Schemi, Riassunti, Mappe: Quali Sono più Efficaci?

 

“Efficaci” è una parola generica e inappropriata. Ci sono tecniche adatte ad un compito, altre ad un altro , altre tecniche sono adatte in alcune fasi di apprendimento e non in altre. Non è opportuno cercare affannosamente la tecnica efficace in assoluto: è più intelligente conoscerne tante, cambiarle, sperimentarne di proprie e scegliere, di volta in volta, quale è più adatta ad un certo compito in un certo momento e per un certo obiettivo.

Riassunti, schemi, mappe mentali, mappe concettuali e quant’altro, sono tutte efficaci, quando le applichi in modo attivo e critico, sforzandoti di apprendere e organizzare il contenuto.
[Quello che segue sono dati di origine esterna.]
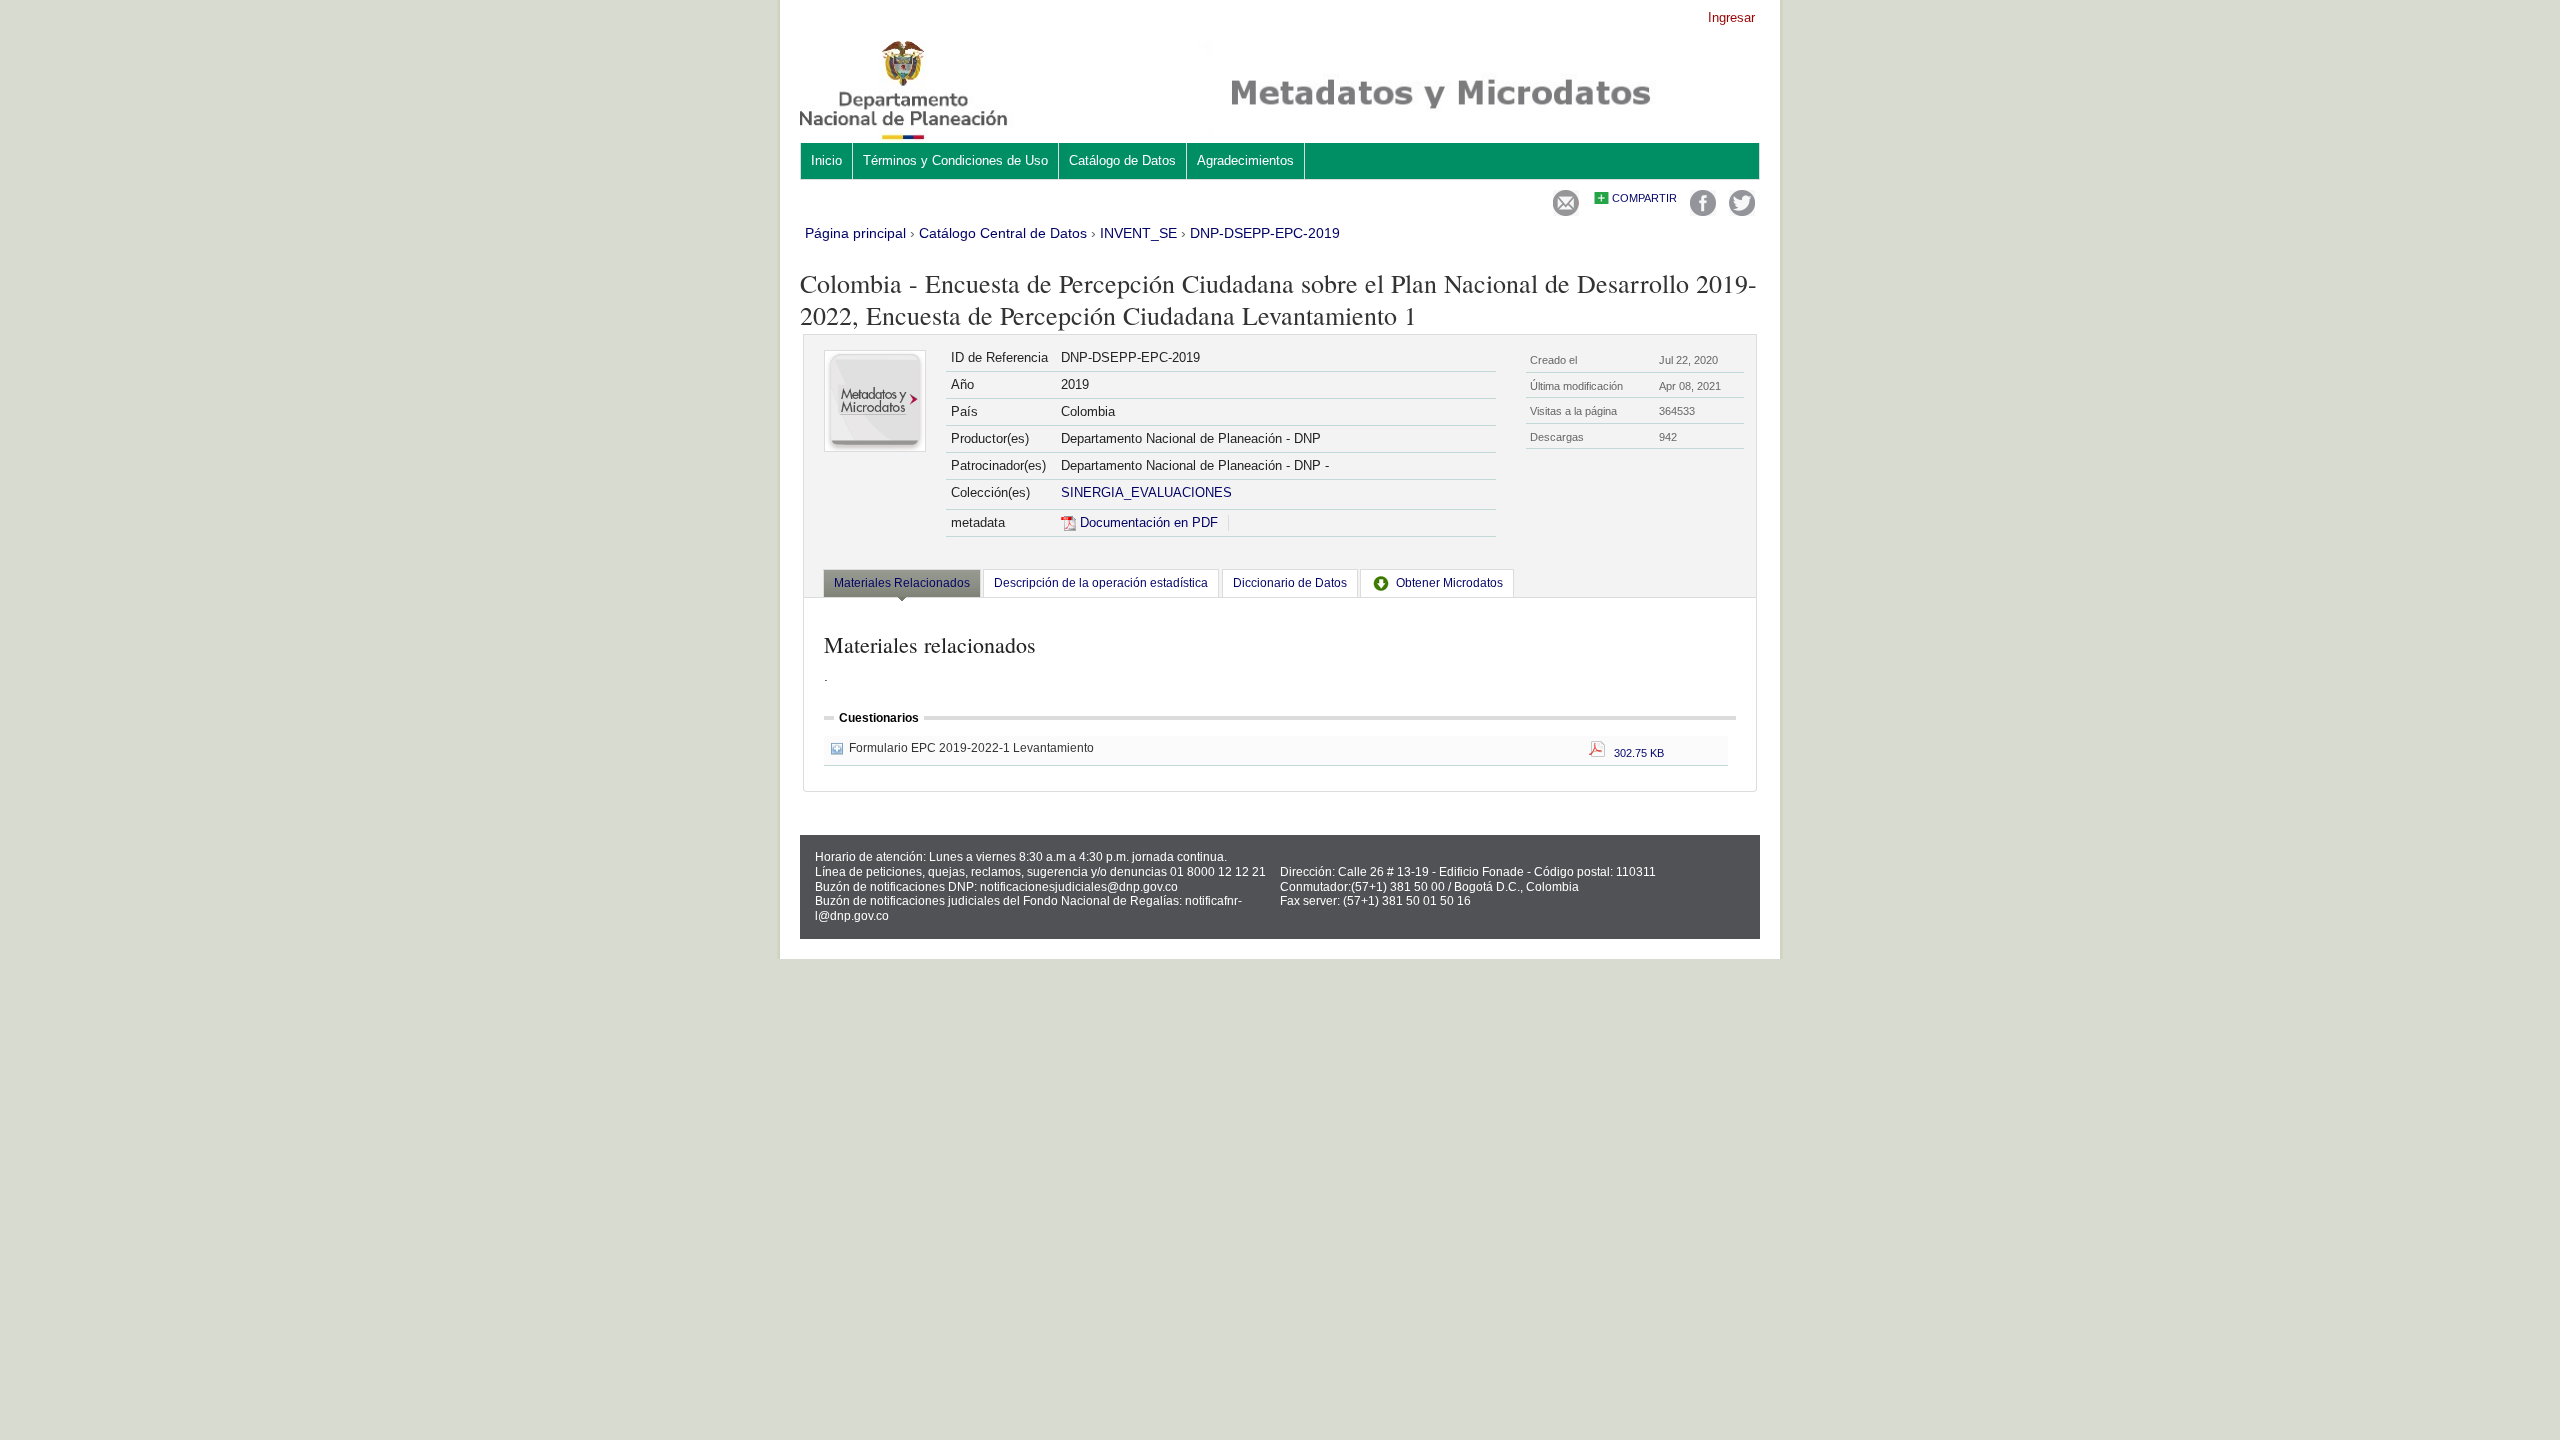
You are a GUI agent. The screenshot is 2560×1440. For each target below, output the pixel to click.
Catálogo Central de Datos (1003, 233)
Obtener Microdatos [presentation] (1449, 583)
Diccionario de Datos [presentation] (1290, 583)
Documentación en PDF (1147, 522)
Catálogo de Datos (1122, 160)
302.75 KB (1634, 753)
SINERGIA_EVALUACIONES (1146, 492)
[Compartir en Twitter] (1742, 211)
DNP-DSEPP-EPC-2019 (1265, 233)
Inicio (826, 160)
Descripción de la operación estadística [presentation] (1101, 583)
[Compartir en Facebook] (1703, 211)
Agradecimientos (1245, 160)
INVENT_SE (1138, 233)
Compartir (1644, 198)
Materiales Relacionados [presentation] (902, 583)
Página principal (855, 233)
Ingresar (1731, 17)
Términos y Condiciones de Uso (955, 160)
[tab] (902, 585)
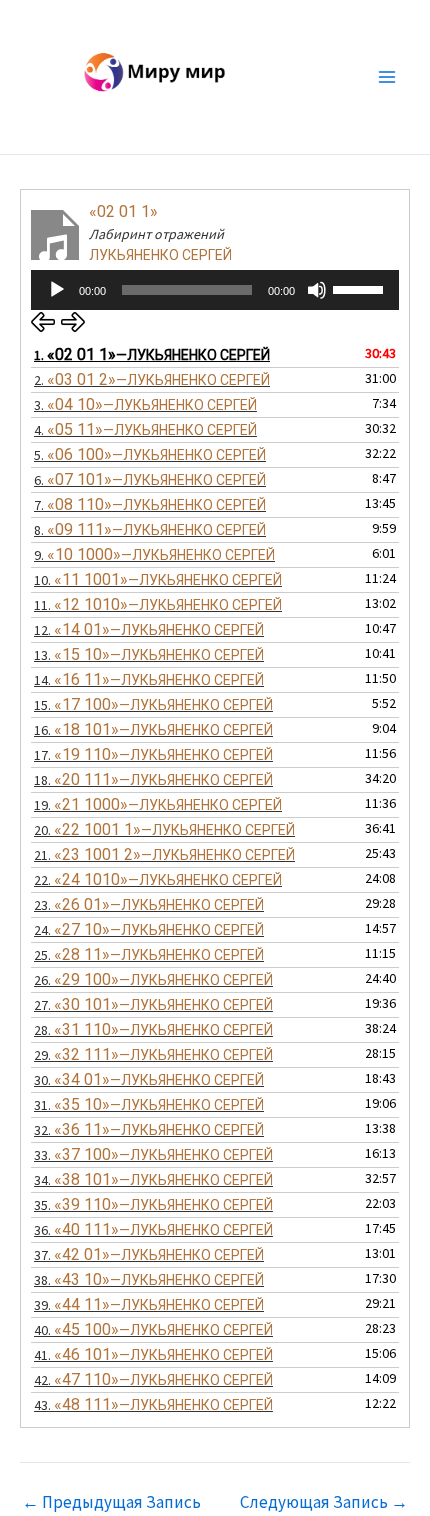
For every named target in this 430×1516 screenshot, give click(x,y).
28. (153, 1029)
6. (150, 479)
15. (153, 704)
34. (153, 1179)
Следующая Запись (324, 1502)
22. (158, 879)
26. (153, 979)
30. (149, 1079)
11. (158, 604)
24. (149, 929)
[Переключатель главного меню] (388, 77)
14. (149, 679)
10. (158, 579)
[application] (215, 290)
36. (153, 1229)
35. (153, 1204)
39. (149, 1304)
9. (154, 554)
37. (149, 1254)
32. (149, 1129)
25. (149, 954)
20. (164, 829)
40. (153, 1329)
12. (149, 629)
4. (145, 429)
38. (149, 1279)
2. (152, 379)
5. (150, 454)
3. (145, 404)
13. (149, 654)
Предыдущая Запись (111, 1502)
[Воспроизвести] (57, 290)
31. (149, 1104)
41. (153, 1354)
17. (153, 754)
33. (153, 1154)
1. (152, 354)
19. (158, 804)
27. (153, 1004)
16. (153, 729)
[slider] (361, 288)
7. (150, 504)
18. (153, 779)
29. (153, 1054)
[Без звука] (317, 290)
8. (150, 529)
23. (149, 904)
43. (153, 1404)
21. (164, 854)
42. (153, 1379)
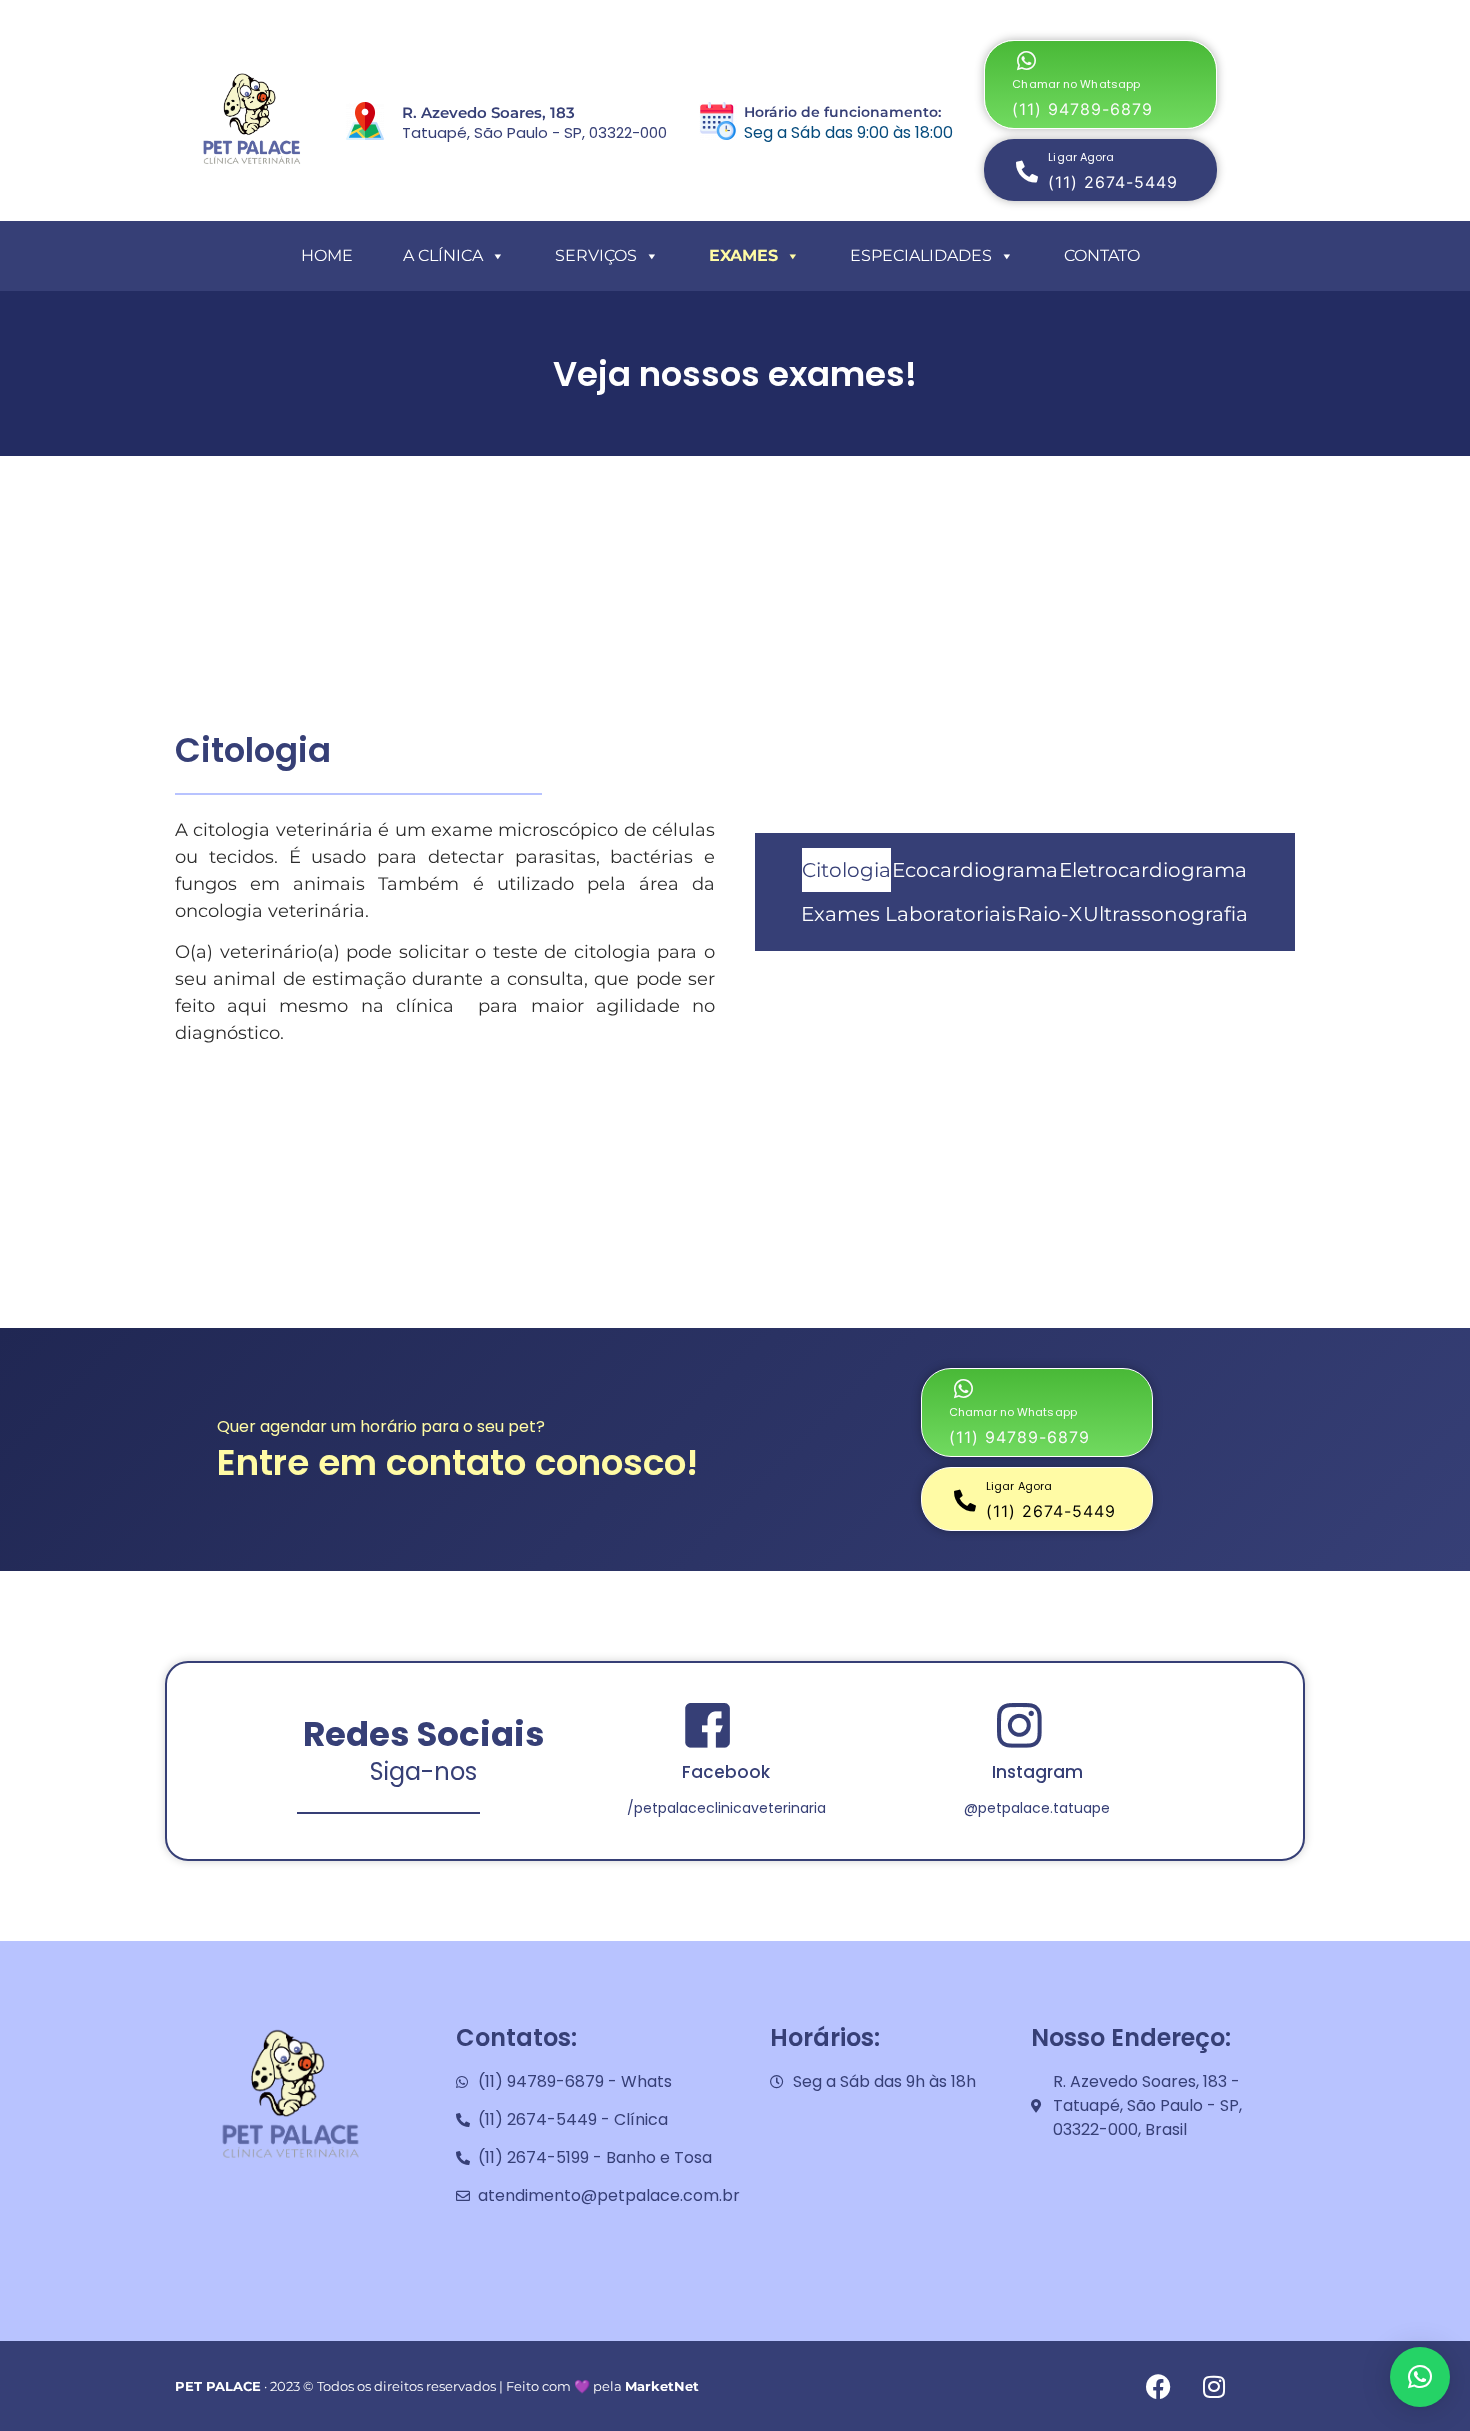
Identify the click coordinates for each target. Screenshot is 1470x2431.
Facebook (726, 1772)
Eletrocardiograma (1153, 870)
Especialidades (921, 255)
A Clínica (443, 255)
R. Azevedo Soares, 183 (488, 112)
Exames (743, 255)
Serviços (596, 255)
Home (327, 255)
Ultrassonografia (1165, 914)
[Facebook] (1159, 2386)
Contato (1102, 255)
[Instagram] (1214, 2386)
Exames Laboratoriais (908, 914)
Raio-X (1049, 914)
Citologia (846, 870)
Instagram (1037, 1772)
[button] (1100, 84)
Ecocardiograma (975, 870)
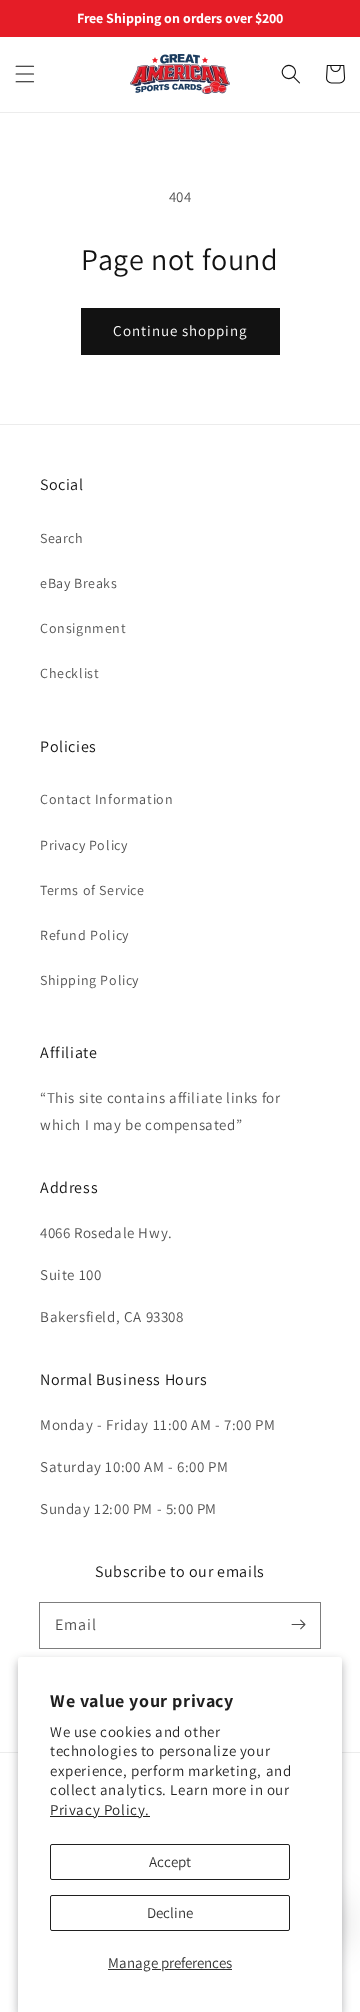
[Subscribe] (298, 1625)
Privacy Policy (83, 845)
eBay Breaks (79, 583)
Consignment (83, 628)
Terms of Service (92, 890)
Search (62, 538)
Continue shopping (180, 330)
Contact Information (106, 799)
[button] (25, 74)
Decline (170, 1912)
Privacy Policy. (100, 1809)
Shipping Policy (89, 980)
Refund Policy (84, 935)
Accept (170, 1861)
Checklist (69, 673)
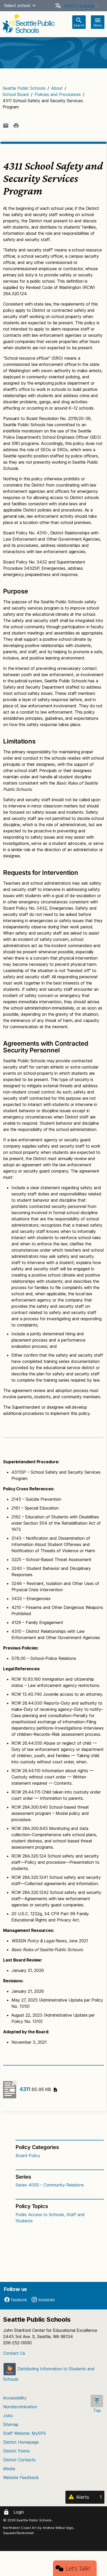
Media (9, 2468)
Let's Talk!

L’apprendimento efficace e la memorizzazione veloce dipendono da quanto attivamente elabori il materiale di studio.

Meglio non disprezzare né esaltare troppo nessuna delle tecniche, ma saper scegliere di volta in volta quella più adatta.

Il riassunto, se non è una meccanica trascrizione del testo, è utile per contenuti discorsivi, per organizzare l’esposizione orale, per raffinare il tuo linguaggio e allenarti ad esprimerti in modo elaborato.

Lo schema è utile quando l’argomento che studi contiene molte implicazioni, cause, conseguenze, suddivisioni, dunque puoi fare frecce ed avere ben rappresentati i nessi tra gli argomenti.

Le mappe mentali di forma “circolare”, fin troppo pubblicizzate ed esaltate nei libri commerciali sul metodo di studio, quelle che hanno una parola al centro e ramificazioni tutt’intorno con parole chiave e disegnini, sono utili per esami a risposta multipla, dove devi ricordare nomi e date precise, più che saper organizzare un discorso.

E poi vi sono infinite forme per rappresentare graficamente un argomento di studio, l’importante è non irrigidirsi su una tecnica, ma cambiarle flessibilmente, personalizzarle, sperimentarne di nuove e soprattutto essere attivi e sforzarsi nel comprendere, organizzare ed elaborare il materiale, più che trascriverlo meccanicamente o memorizzarlo passivamente.